━━━━━ Passage provided

In a massive project dubbed “the Google Maps for graves,” some 19,000 churchyards across England will have their headstones digitally mapped.

The plan is to create a free online database that will help people research local history or learn more about their family tree. The collected information should also help to improve the overall management of such sites.

A person mapping a churchyard using a high-tech backpack.

Tim Viney of surveying consultancy Atlantic Geomatics, which is organizing the ambitious project, said each team will map the graveyards using a high-tech backpack equipped with laser scanners, cameras, and GPS technology. “It does look a bit like Ghostbusters,” Viney told The Times.

A team of 40 people has already started to scan the churchyards’ gravestones, gathering data such as burial plot locations, headstone photos, and inscriptions.

Viney said that creating the database means information linked to the churchyards will be protected forever from floods, fires, and theft.

━━━━━━━━━━
━━━━━ Extracted data

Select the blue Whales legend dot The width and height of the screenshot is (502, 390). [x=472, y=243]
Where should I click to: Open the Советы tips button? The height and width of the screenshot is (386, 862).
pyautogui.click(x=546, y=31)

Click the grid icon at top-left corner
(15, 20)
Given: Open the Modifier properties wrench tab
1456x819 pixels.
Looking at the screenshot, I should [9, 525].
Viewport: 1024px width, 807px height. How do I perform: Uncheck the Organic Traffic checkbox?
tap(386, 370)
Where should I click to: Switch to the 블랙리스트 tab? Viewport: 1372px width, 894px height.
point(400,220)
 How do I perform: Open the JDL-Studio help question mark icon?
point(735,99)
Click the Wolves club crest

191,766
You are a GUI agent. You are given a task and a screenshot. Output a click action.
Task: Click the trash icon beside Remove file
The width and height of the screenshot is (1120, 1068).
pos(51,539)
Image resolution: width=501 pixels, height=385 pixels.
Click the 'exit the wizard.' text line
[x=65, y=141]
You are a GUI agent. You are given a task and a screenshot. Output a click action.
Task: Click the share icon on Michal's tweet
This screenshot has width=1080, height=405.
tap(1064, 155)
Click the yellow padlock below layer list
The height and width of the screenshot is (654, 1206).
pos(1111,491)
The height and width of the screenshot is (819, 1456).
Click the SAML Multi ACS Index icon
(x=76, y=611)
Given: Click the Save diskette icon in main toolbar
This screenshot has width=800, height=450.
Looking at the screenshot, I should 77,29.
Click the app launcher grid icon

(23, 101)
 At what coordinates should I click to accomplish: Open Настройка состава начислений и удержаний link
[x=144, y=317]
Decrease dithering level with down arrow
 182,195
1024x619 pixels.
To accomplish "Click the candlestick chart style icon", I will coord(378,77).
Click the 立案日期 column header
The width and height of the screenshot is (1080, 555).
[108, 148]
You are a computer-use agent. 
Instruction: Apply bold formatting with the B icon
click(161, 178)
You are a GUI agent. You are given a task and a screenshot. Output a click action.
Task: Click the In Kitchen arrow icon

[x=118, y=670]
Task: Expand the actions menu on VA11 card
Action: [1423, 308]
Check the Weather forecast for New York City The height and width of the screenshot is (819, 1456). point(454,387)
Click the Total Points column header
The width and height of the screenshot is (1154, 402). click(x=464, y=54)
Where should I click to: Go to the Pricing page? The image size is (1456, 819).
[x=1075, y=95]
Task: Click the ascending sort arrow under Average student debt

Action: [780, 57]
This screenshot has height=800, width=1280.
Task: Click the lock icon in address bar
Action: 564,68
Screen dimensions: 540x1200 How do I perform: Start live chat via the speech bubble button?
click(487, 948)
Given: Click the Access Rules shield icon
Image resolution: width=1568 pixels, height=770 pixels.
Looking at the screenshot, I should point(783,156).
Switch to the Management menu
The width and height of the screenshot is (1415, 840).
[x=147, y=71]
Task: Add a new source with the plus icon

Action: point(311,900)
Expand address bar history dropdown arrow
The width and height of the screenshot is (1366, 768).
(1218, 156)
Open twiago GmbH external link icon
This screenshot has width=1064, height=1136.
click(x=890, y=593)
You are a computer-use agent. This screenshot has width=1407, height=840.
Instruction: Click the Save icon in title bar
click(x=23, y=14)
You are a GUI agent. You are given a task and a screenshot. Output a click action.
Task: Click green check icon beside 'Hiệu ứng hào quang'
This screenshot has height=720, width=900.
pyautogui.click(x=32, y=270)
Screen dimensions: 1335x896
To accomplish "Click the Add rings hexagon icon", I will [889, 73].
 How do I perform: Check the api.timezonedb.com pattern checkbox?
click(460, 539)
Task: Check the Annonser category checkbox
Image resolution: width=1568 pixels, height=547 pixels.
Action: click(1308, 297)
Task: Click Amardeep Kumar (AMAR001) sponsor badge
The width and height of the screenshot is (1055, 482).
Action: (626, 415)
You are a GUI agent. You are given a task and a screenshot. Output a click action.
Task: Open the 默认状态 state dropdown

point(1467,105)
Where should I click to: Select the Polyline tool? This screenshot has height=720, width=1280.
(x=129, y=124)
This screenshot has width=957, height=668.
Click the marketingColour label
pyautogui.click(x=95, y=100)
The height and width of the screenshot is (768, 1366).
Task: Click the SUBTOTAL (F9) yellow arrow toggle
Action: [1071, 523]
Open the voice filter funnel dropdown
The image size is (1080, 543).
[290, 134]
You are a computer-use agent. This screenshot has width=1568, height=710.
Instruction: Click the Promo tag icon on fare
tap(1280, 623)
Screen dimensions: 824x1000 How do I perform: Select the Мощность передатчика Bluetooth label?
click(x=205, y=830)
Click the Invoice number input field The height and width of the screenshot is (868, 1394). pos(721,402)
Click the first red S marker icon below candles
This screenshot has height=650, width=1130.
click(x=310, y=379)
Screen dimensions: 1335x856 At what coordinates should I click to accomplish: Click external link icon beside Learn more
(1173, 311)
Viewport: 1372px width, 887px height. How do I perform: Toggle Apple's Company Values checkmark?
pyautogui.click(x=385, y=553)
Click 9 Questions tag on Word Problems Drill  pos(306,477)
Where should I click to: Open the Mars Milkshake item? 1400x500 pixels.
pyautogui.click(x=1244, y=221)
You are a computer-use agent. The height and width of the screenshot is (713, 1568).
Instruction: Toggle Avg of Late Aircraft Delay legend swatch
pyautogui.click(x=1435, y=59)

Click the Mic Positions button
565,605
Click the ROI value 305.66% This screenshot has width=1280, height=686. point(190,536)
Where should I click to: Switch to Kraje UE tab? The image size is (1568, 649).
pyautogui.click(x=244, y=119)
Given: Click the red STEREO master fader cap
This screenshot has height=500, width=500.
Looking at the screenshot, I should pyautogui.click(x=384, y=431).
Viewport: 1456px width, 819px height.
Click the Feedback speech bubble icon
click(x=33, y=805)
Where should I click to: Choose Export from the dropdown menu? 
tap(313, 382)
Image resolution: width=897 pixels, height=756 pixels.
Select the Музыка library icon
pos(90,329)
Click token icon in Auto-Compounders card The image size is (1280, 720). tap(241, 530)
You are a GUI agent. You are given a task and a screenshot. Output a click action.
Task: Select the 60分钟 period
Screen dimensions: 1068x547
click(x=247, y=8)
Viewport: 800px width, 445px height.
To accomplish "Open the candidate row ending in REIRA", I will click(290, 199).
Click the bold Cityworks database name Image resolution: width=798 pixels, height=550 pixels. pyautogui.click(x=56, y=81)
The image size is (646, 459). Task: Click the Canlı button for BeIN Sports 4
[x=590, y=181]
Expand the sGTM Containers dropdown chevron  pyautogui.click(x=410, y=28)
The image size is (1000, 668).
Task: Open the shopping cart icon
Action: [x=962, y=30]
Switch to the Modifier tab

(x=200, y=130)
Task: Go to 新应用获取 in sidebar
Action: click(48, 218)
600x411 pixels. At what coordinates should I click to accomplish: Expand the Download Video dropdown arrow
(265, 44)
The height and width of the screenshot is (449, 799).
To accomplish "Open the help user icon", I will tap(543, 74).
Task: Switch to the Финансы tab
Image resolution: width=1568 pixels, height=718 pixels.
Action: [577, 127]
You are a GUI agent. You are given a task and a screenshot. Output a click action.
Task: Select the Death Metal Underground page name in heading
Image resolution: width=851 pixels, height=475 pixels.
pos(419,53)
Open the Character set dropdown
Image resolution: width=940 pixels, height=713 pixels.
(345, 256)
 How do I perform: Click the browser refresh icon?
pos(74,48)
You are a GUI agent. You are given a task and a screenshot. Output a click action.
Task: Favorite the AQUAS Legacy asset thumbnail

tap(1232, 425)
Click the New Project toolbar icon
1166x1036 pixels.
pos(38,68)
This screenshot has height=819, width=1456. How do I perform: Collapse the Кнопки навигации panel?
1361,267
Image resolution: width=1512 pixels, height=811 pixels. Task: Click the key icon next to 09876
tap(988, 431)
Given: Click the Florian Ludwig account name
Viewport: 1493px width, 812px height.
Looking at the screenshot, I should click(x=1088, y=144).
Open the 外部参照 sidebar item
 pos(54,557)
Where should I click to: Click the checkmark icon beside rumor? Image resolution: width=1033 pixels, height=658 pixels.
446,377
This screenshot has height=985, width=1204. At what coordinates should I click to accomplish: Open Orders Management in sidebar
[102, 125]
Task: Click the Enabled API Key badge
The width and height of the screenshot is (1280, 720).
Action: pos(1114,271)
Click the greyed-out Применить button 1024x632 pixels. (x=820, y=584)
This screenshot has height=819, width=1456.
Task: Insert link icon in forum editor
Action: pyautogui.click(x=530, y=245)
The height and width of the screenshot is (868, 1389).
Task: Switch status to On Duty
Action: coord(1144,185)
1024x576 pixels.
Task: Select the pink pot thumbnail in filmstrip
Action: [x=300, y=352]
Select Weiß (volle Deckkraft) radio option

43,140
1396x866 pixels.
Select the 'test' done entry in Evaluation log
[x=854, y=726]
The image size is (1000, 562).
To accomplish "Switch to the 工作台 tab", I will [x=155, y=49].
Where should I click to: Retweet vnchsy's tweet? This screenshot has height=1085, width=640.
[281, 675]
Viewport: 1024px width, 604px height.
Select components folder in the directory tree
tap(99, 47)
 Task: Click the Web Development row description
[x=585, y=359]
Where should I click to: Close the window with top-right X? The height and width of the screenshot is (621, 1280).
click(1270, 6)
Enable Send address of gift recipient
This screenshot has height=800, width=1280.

━━━━━━━━━━

Return the passage on mapping churchyard graves verbatim, starting with "In a massive" and going on through "a high-tech backpack.".

• **Solution to this task**:
In a massive project dubbed “the Google Maps for graves,” some 19,000 churchyards across England will have their headstones digitally mapped.

The plan is to create a free online database that will help people research local history or learn more about their family tree. The collected information should also help to improve the overall management of such sites.

A person mapping a churchyard using a high-tech backpack.